From Theory to Practice
All the pictures that my sons have painted on this page, save one, are copies after the great American illustrator N. C. Wyeth. Of course, they were done under ideal conditions that can only exist between a parent and a child. I am very proud of their efforts.
So many inspiring stories of art education fill the pages of history: Chimabue walks down a country road and stumbles upon a boy drawing in the dirt, decides to train him, and provides Giotto with the skills to revolutionize the whole history of Western Art; Bernini's father begins teaching him the craft of sculpture at age six and Baroque Art is born; Sir Lawrence Alma-Tadema's mother wakes him every morning before school so he can spend a few hours painting and he becomes one of the most celebrated painters in Victorian England; N. C. Wyeth takes time away from his hectic illustration schedule to train his son Andrew and we have one of the most notable painters in America.
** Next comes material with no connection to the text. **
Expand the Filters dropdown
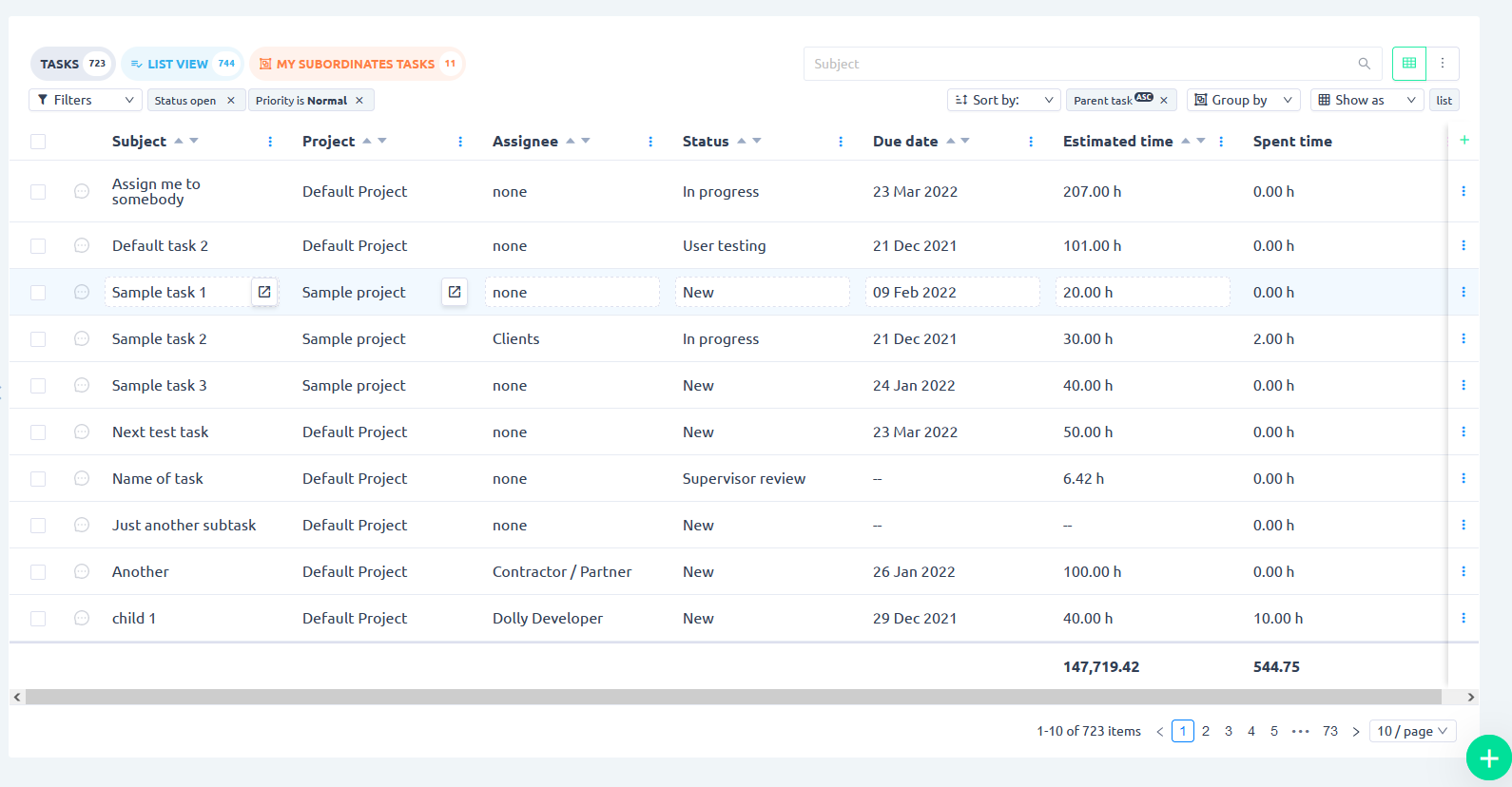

These are just a handful of the countless stories of children and art education that can be found throughout history.
In the last hundred years, however, we have come to dismiss such thorough training that began at a young age as 'talent'. Yet, the artists of the past rarely separated ability from effort. Addressing his colleagues at a gathering of the admission jury of the official French Salon in 1765, painter Jean-Baptiste Simeon Chardin (1699-1779) stated: "Talent does not declare itself in an instant. It is not at the first attempt that one has the honesty to admit one's inabilities….He who has not felt the difficulties of art does nothing that counts." Georgia O'Keeffe (1887-1986) said it more simply: "It is very hard work to turn out anything that looks like a good painting."
I have no idea what professions Nathaniel and Zack will eventually pursue. They could fall very far from the realm of art. I do know that at the very least they will have an appreciation for painting, one of the great achievements of mankind. They will also have the skills to pass that knowledge on to others and continue a grand tradition, as well as do paintings of their own, if they choose.
From working with Nathaniel, Zack and other students I have learned a great deal. I have come to realize the true potential hidden within all our children. It is this belief that keeps all of us teaching at The Art Academy.